Unfortunately, that is the first sign of a contractor in trouble on a public works project. The requirements of prevailing wages on public works projects have gotten far more complicated than 35 years ago. Whether you perform public works in just one county or work across state lines, it would behoove you to have someone take another look at the latest in prevailing wage requirements in your jurisdiction.
Davis-Bacon:This law, requiring prevailing wages on federally funded projects, was passed in the midst of the Great Depression to protect local contractors from cheap out-of-town labor. The thought was if all contractors had to pay a "prevailing wage" rate then the local contractors would have the financial benefit over the out-of-town contractor who had to house and feed his employees.
Davis-Bacon wages are generally established every one to three years over large geographic, regional areas. The determination defines a prevailing wage which includes a wage rate and a fringe package. The rates are generally published in the bid specifications and are good for the life of the project.
State Prevailing Wages:More and more states have gotten into the prevailing wage business. California, for example, not only issues prevailing wage determinations every six months, but has special requirements of a minimum base wage on the paycheck, restrictions as to training contributions, and then a total overall package which must be paid. Then there are mandatory apprenticeship requirements, too.
With legislatures changing prevailing wage law requirements every year or so, here are some questions any good contractor should ask about the prevailing wage requirements in your area:
How and when are the prevailing wages set? In some states, they are published on a state website and are valid for a period of six months. In other states, prevailing wages are set by a committee on a project-by-project basis.
Are there any increases to prevailing wages that will apply to the project? Some prevailing wages are set for the entire life of the project, whether the project is two months or two years. Other jurisdictions set required increases at various intervals on the projects.
Are there special overtime rules or rates for weekend or holiday pay? Some jurisdictions require overtime on prevailing wage projects for work after eight hours in a day, some only for 40 hours a week. Some jurisdictions require premium pay for weekends or holiday work, others do not.

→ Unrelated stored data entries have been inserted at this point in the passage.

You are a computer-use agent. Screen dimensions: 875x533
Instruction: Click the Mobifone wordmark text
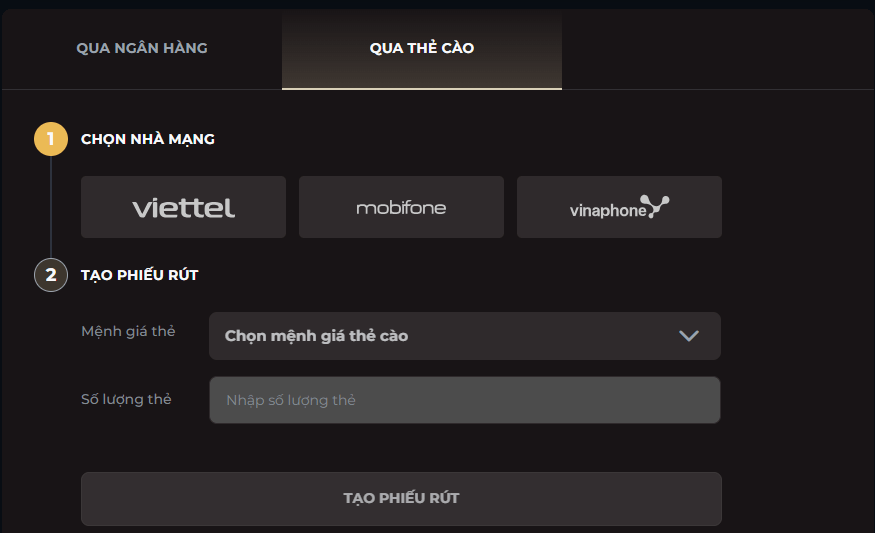[401, 208]
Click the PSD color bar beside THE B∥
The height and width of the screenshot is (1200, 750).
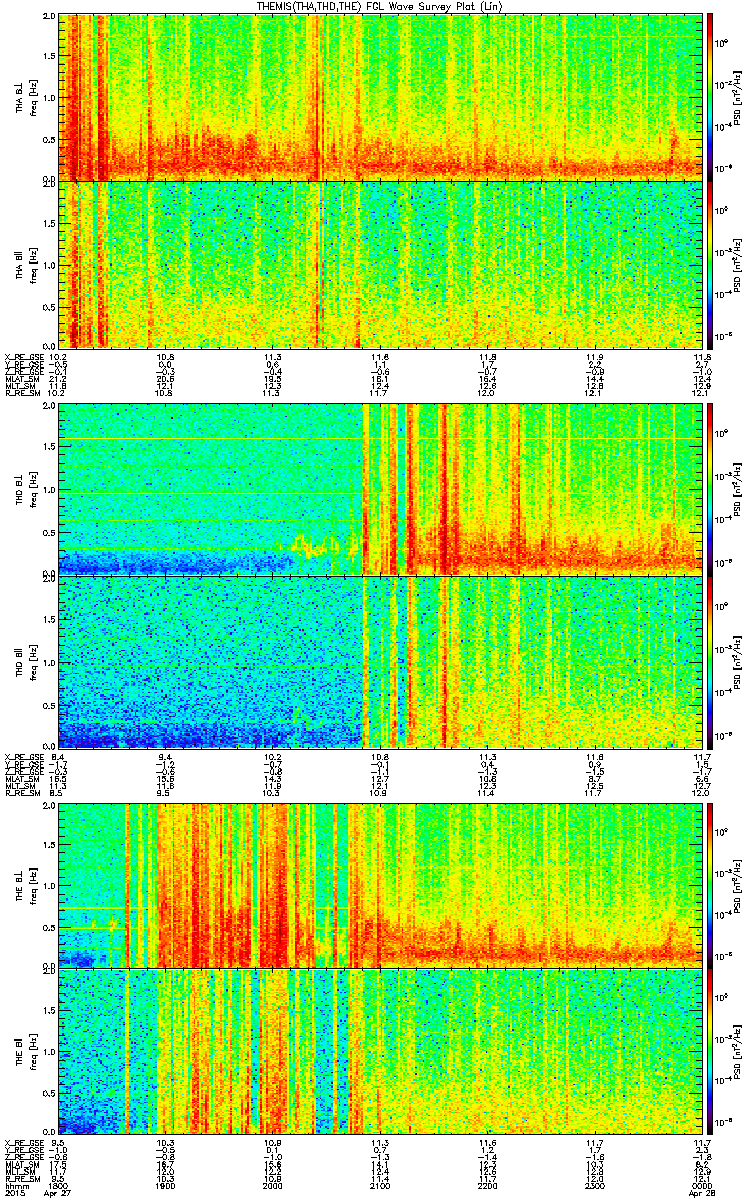tap(710, 1051)
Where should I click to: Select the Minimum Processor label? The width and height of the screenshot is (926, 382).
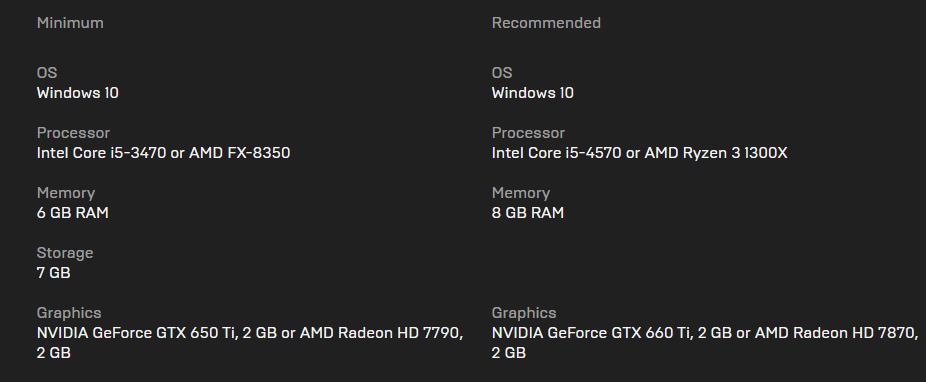(73, 133)
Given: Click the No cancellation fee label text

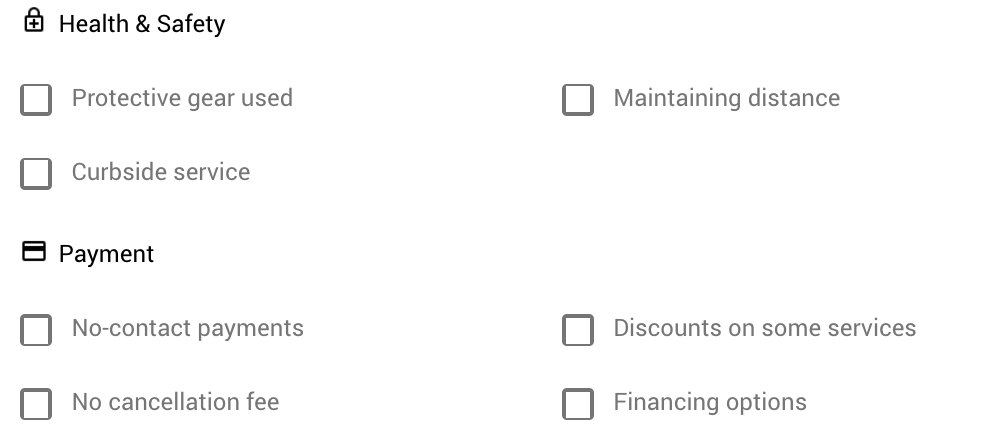Looking at the screenshot, I should [x=176, y=402].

Are there special rules relating to scope of work, and what happens if more than one trade claims the work?
Are there special contributions that must be made on prevailing wage projects which cannot go on the employee's paycheck? In California, training contributions must be paid to either an approved apprenticeship committee or to the State Apprenticeship Council, not to the employee.
Are there special rules relating to the hiring of apprentices? Almost all jurisdictions require you only hire apprentices who are enrolled in a Bureau of Apprenticeship Training approved apprenticeship program in order to pay the lower apprenticeship rates. Some jurisdictions also mandate the use of, or at the least the "good faith effort" request of, apprentices on every public works project.
Are there any other special paperwork requirements? Most jurisdictions require certified payrolls and some type of fringe benefit statement listing the benefits paid. Other jurisdictions require special project registration forms or required apprenticeship forms.
Who is your "go to person" for prevailing wage update? Whether it is an attorney or industry veteran, put in a call to your local expert to make sure that last year's rules and regulations have not changed.
With many jurisdictions requiring the imposition of penalties from $10-$50 per worker per day and potential debarment from public works projects for errors, public works has become a complicated arena for contractors. Having access to good resources and up-to-date information will save a contractor time and money.